God give me the strength not to kill my daughter.

Rhea was born to my husband and me after six years of trying. Six years of feeling worthless, of being taunted by my relatives and in laws. Six years of watching my friends with their babies and even getting their second child. Six years of worrying I was barren, running tests, trying out diets every quack prescribed to us, praying at every temple and crying into my pillow at night out of sheer emptiness and frustration.

But then Rhea came along. We were so happy. Suddenly it was all okay that my husband wanted to quit his well paying corporate job to partner with his friends and work on an app. It was okay that he needed capital for his business and we had to sell our home at a loss and move to a smaller flat that wasn’t even in a gated community. It was okay that I had to bid goodbye to my own home, friends I’d made, even leave my city to come to the bigger metropolis where his app would gain sure success when deployed.

It was when Rhea turned 2 this year that I noticed that my energy levels weren’t as high as they used to be. Rhea refuses to eat anything I give her. She needs to be breast fed. My mother in law insists that I’m doing something wrong. My husband is too caught up with his business and his weekend martial arts classes to share the responsibility of her care. The new place has a crazy landlord who lives below us and tells us not to have a bath more than once a day because his water bill is going too high. I have no time to even watch some TV, or devote time to my cooking hobby.
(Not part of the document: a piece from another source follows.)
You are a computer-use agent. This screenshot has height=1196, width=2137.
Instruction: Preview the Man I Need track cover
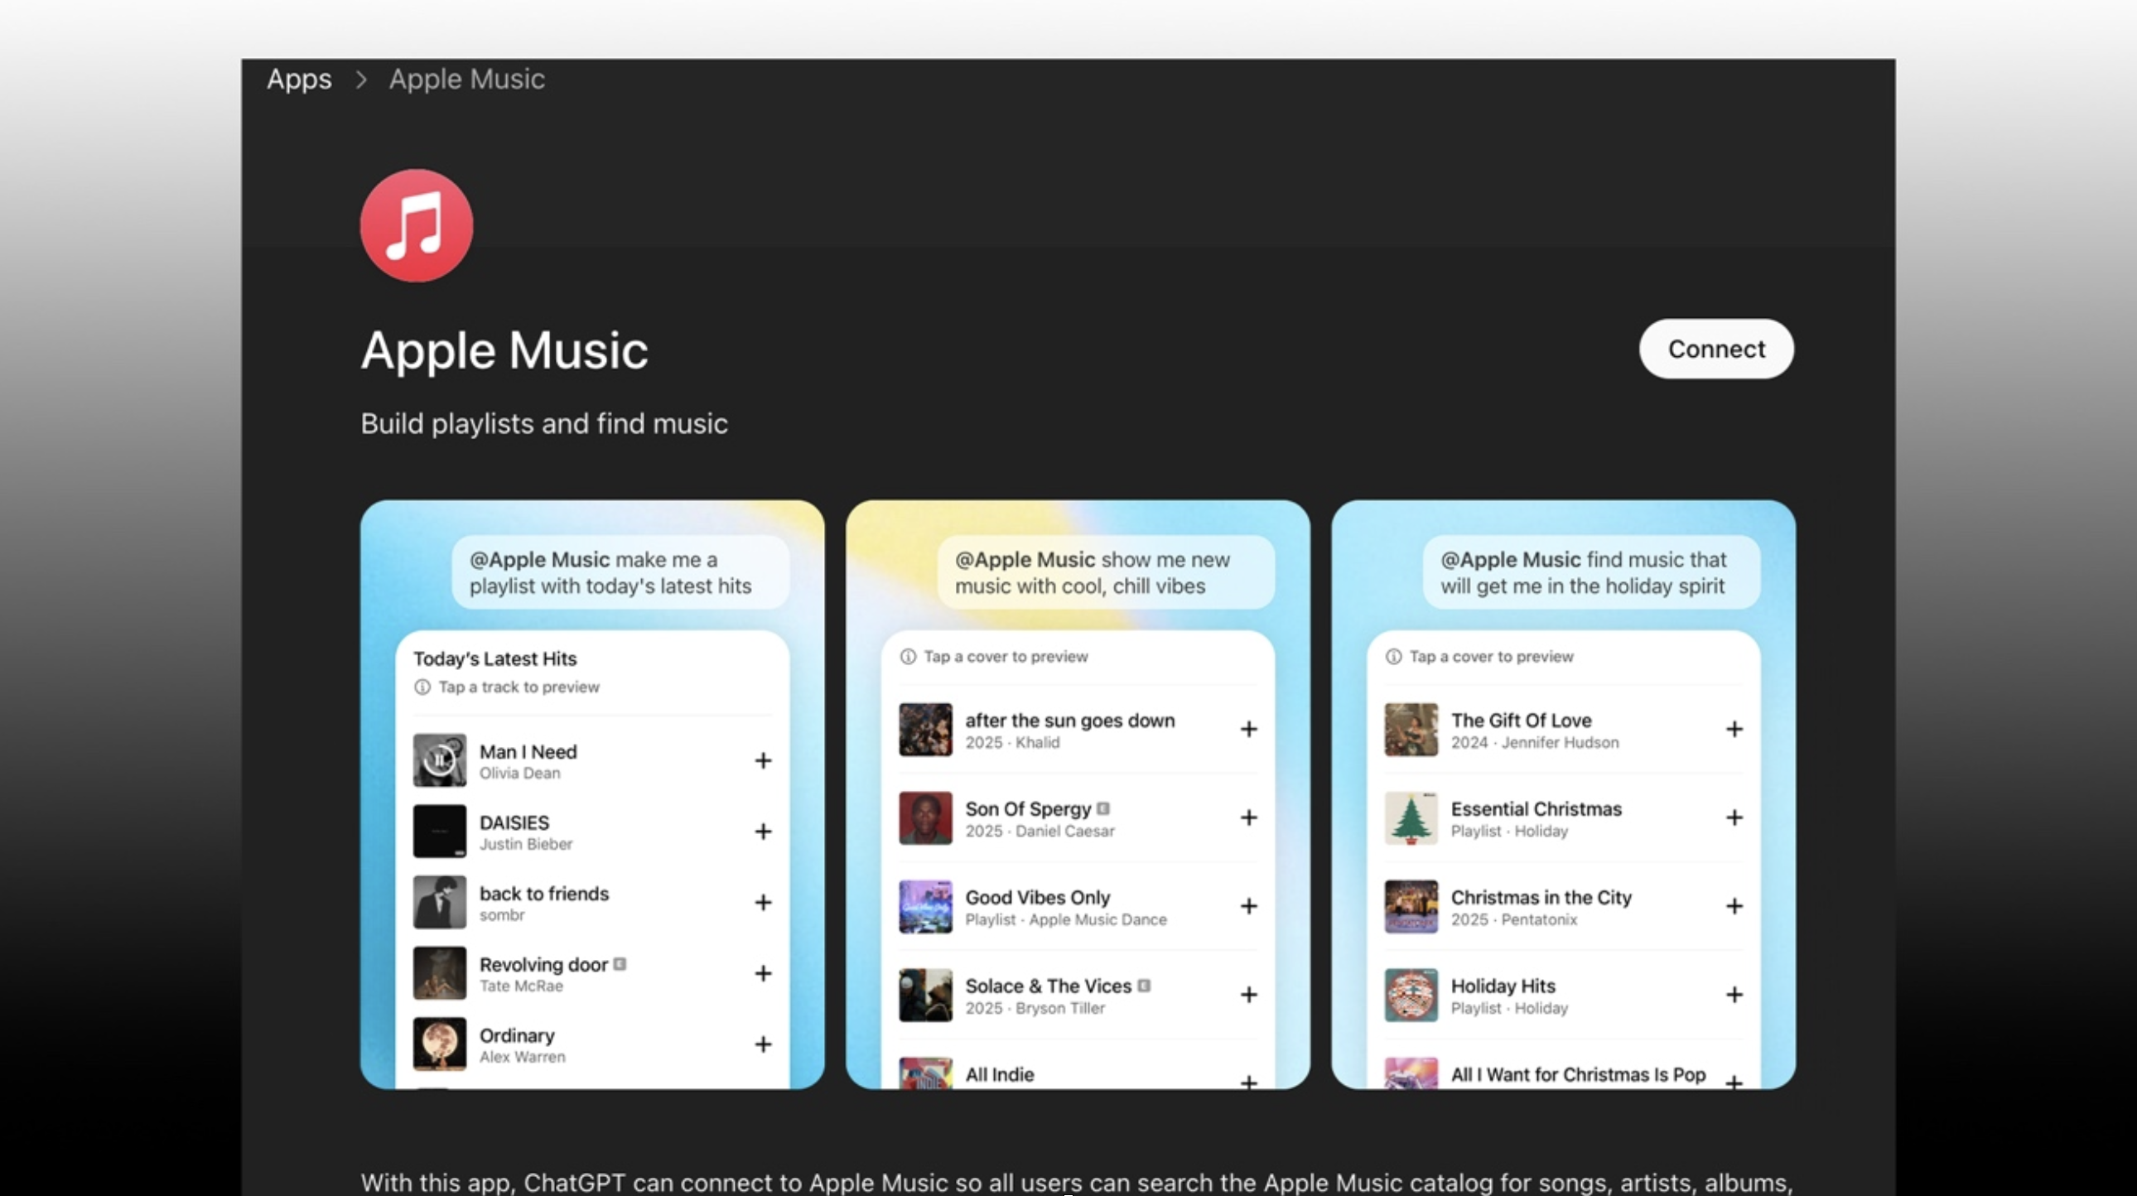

But the worst thing is none of these. The worst thing is the crying. Rhea seems to have been crying since I got her home from the hospital. She bawls through the night, keeping us both awake. She bawls if I pause our frequent breastfeeding sessions to open the door to someone. She even crawls all over me screaming for my attention if I stop to talk to a neighbour. I was so happy when school began and I could be rid of her for a couple of hours everyday. But I find my anxiety levels rise when it’s time to get her home.

I dread to be locked in with her at home, alone. I keep reminding myself that this is the child I love, the one I waited for for so many years. Why does it have to be so hard? And why do I sometimes get the irresistible urge to strangle her to silence that crying forever?